TASK TO CARRY OUT: Would you transcribe exactly the lines from the one containing "Image resolution: width=925" to the last line of the data below, both ends included, but none of the pictures?
········
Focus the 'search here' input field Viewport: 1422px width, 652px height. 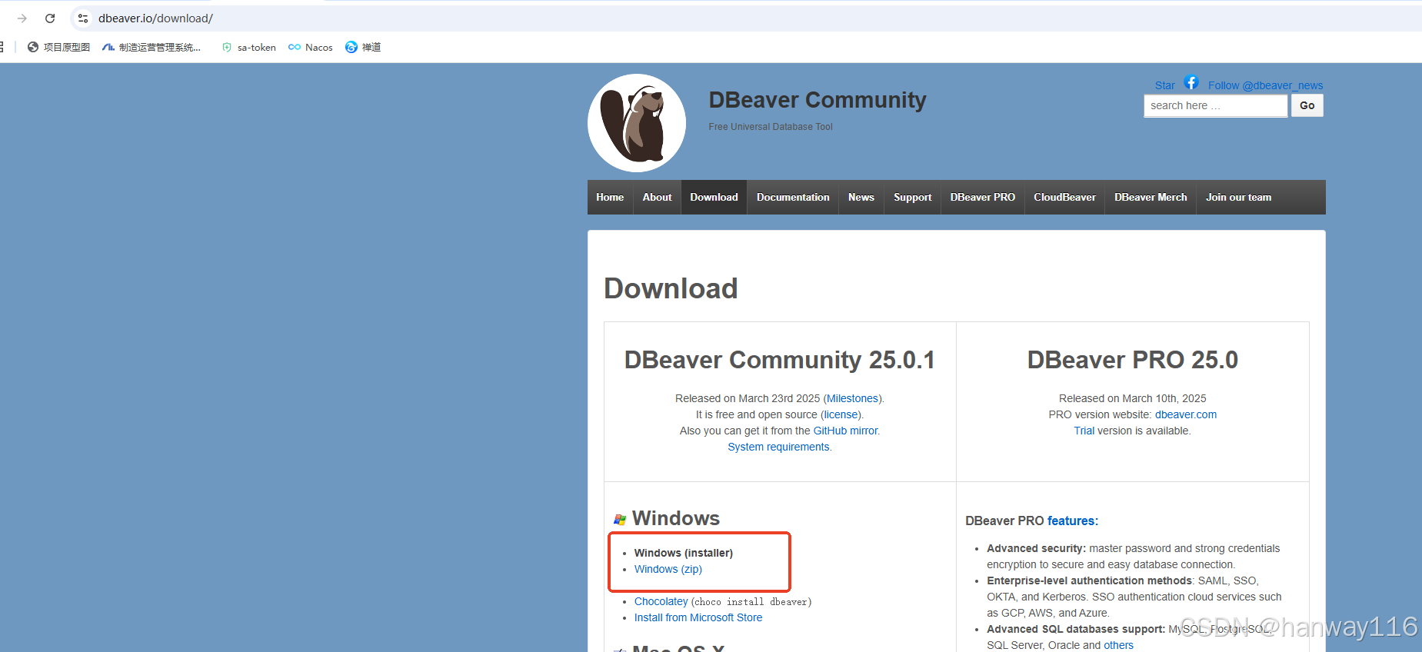pos(1214,106)
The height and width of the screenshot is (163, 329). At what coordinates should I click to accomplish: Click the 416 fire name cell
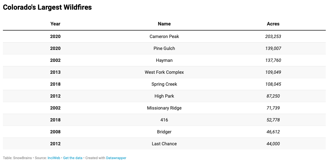tap(164, 120)
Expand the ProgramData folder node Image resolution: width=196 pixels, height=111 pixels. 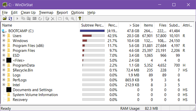tap(4, 65)
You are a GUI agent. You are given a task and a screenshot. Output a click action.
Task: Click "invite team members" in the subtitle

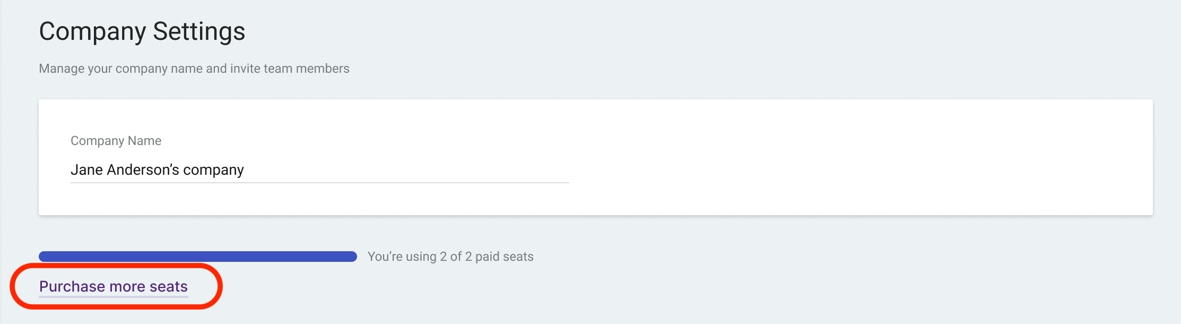290,69
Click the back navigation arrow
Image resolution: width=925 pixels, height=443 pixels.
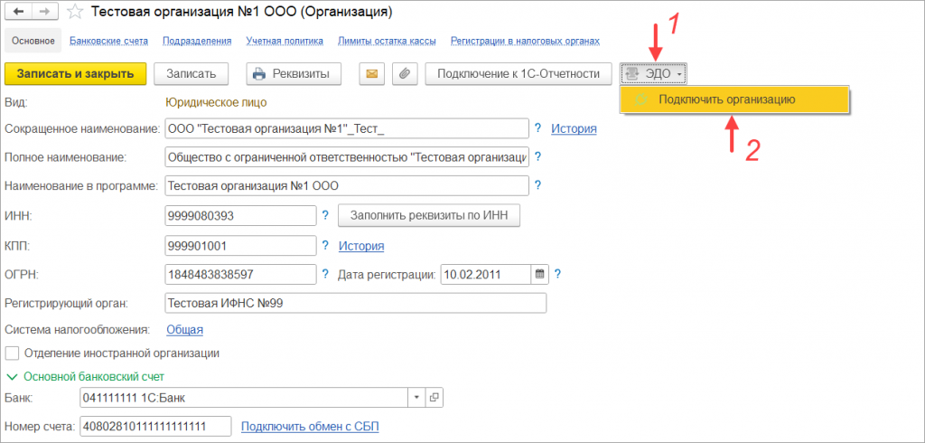[x=19, y=13]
········
ANSWER BELOW:
Image resolution: width=925 pixels, height=443 pixels.
[x=19, y=13]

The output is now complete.